AIG’s Nan Shan Deal Back On Track
American International Group Inc.’s (NYSE:AIG) $2.16 billion sale of its local unit, Nan Shan Life Insurance Co., has finally been sanctioned by Taiwan’s Financial Supervisory Commission (FSC). However, the sanction came with certain conditions.
In January this year, AIG accepted the bid from Ruen Chen Investment Holding Co. Ltd. (Ruen Chen) in order to divest its 97.57% stake in its Nan Shan unit in Taiwan, for a cash deal of $2.16 billion. However, the deal was kept pending as it awaited a regulatory approval, and as expected, the deal received the approval in the first half of 2011.
The verdict came in after severe scrutiny and intense reviewing. The FSC had been seeking the bidder’s capability of raising funds for the deal as well as the strategy for carrying out Nan Shan’s business in future. This strategy further included both the financial and the operational aspects.

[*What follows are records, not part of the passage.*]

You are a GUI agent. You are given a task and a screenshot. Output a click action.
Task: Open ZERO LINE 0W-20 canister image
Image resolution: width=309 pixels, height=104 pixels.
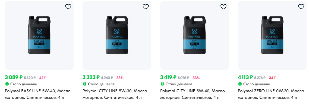tap(272, 35)
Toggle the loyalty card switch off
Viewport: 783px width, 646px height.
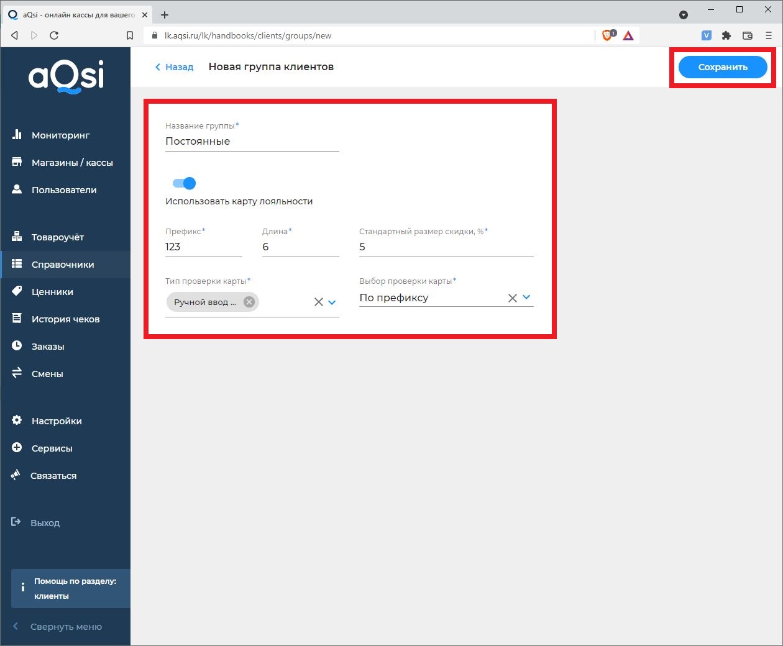[x=184, y=183]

As a result, FSC has granted approval based on the condition that the Ruen Chen Group has to maintain a deposit account of 6 billion Taiwan dollars or $208 million. Alongside, the Ruen Chen will also have to seek permission from the FSC before carrying out any level of financial transaction or investments.
This indicates the ceasing of over two-year resistance faced by AIG from the Taiwan regulators. While the decision to divest Nan Shan unit was taken in October 2009, it was followed by couple of attempts to accelerate divestment but the regulators defied permission.

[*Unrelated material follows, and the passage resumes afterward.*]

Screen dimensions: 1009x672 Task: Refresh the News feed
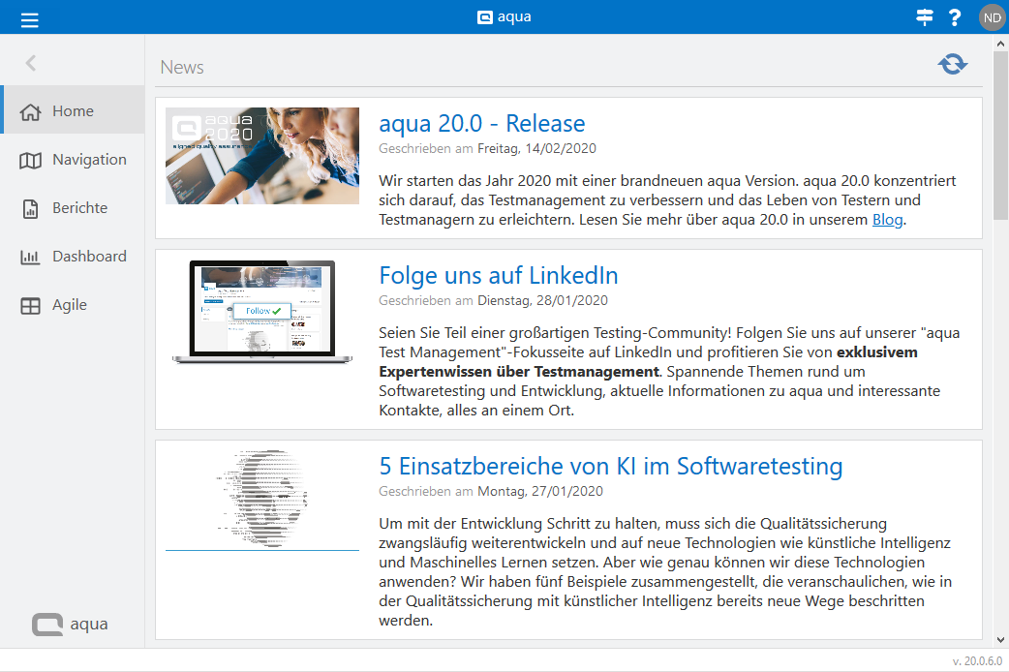click(x=952, y=64)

Despite the sound fundamentals of Nan Shan, which enjoys the third-largest position as per the market share in the Chinese insurance market with more than 4 million policy holders, the regulatory authorities overall appear to be concerned about vending Nan Shan to the Ruen Chen Group. Their apprehension was based on the acquiring party’s inadequate experience to take over such a high profile business.
On the flip side, AIG has been able to get rid of a huge asset burden through this deal, and has already listed Nan Shan as its discontinued operation.
Overall, AIG has been working for the past several quarters to sell its unnecessary businesses in an effort to repay the bailout money. Through the second half of 2010, the company completed the successful IPO of AIG’s AIA Group Ltd. while also disposing of other assets such as ALICO toMetLife Inc. (NYSE:MET), Japan-based AIG Star and AIG Edison to Prudential Financial Inc. (NYSE:PRU) and AGF to Fortress Investment Group LLC (NYSE:FIG).